Word for word, set down every line of the entries below from the line with "Choose the All fields option" to the line with "Task: Open the PDF export icon", including both, and no other line.

= RECORDED DATA =
- - - - - - -

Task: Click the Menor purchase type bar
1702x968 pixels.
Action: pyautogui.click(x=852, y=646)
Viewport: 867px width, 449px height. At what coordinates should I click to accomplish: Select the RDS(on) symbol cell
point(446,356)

- - - - - - -

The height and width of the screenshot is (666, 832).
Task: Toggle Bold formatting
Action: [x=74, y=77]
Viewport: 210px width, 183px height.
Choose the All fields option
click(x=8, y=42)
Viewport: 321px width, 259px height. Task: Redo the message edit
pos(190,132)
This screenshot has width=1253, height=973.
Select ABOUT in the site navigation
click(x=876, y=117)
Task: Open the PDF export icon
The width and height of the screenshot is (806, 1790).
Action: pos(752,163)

- - - - - - -

= EXERCISE ANSWER =
Choose the All fields option
click(x=8, y=42)
Viewport: 321px width, 259px height. Task: Redo the message edit
pos(190,132)
This screenshot has width=1253, height=973.
Select ABOUT in the site navigation
click(x=876, y=117)
Task: Open the PDF export icon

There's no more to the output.